The team, led by Western Ph.D. student Mohammed H. Sarikahya under the supervision of Steven Laviolette from the department of anatomy and cell biology at the Schulich School of Medicine & Dentistry, set out to study prenatal cannabis exposure in a pre-clinical animal model to bridge some of those knowledge gaps.
“A lot of people don’t understand that prenatal cannabis exposure hasn’t been that well researched, so we don’t really know the full impact of it on the developing brain,” said Sarikahya.
Laviolette says that cannabis is often assumed to be safe in pregnancy because of the perception that it is a natural, non-pharmacological option to reduce symptoms of nausea and anxiety.
Using an animal model, the researchers discovered that prenatal exposure to THC, the main psychoactive ingredient in cannabis, causes several severe impacts on a rat’s developing brain.
Laviolette explained that despite obvious important metabolic differences, rats have similar neuroanatomy to humans and the basic pathways for reward and emotion are the same.
The team demonstrated that the offspring of THC-treated rats had major losses in the levels of omega-3 and omega-6 fatty acids in the brain, especially in the regions involved in the processing of emotion and anxiety.
“We were very surprised at the magnitude of the impact on the brain’s fatty acid signaling pathways, especially given the critical importance of this system on normal brain development,” said Laviolette.
What was also surprising for the researchers was how severely the male model was impacted by prenatal cannabis exposure compared to the female models.
The team demonstrated that males had a hyperactive dopamine system which lasted into adulthood while females did not show any abnormal dopamine activity by adulthood. Because dopamine is critical in helping to regulate emotion and anxiety, the team suspects these higher levels in the male may explain why they were more sensitive to the effects of prenatal cannabis exposure.
“What we saw was that only the males exhibited this anxiety,” said Sarikahya. “The females weren’t completely unaffected. What we saw at childhood was that they also had severe deficits to their brain’s fatty acid profile. At some point between childhood and adulthood they are able to correct these fatty acid disturbances.”
Sarikahya is careful to note that there may be other consequences of prenatal cannabis exposure for the females that have yet to be explored.
“The implication of these disturbances so early in life are worrisome given their role in brain development, but also for later-life function.”
He noted that although the females were able to correct the disturbances to the fatty acid reductions, those fatty acids are still required early on for the normal development of the brain.
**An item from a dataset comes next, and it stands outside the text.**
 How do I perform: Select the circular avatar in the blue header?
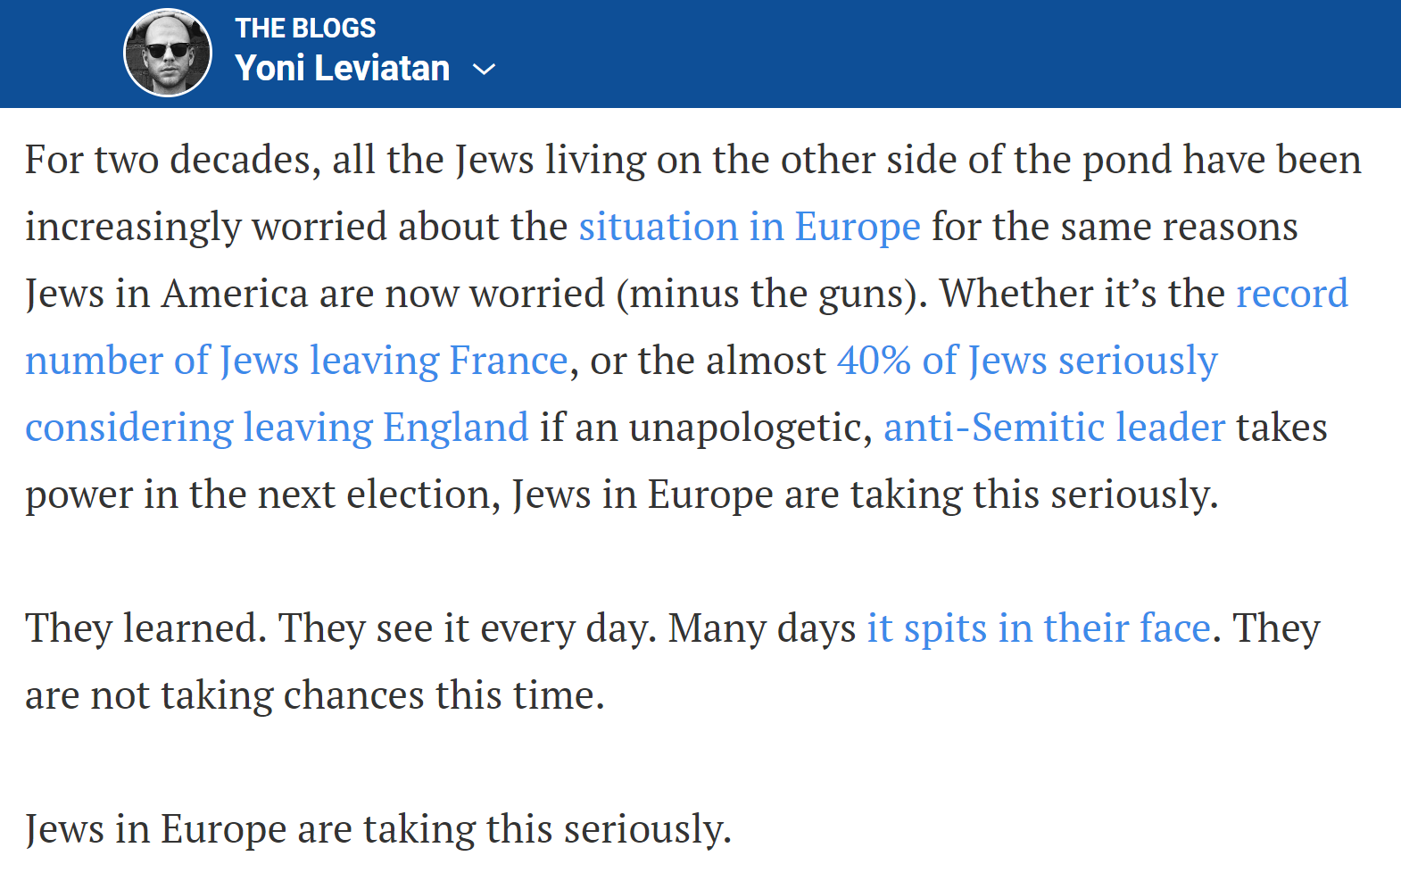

When they are reduced the brain is likely to be affected in some way.
One of the next questions that could be explored is how this exposure to prenatal cannabis may be detrimental for addiction.
“What we’re seeing is the addiction pathways are hyperactivated in the offspring following the exposure. That’s something we are going to explore in order to see how their sensitivity to various drug reward stimulus might be changed during adolescence and adulthood,” said Laviolette.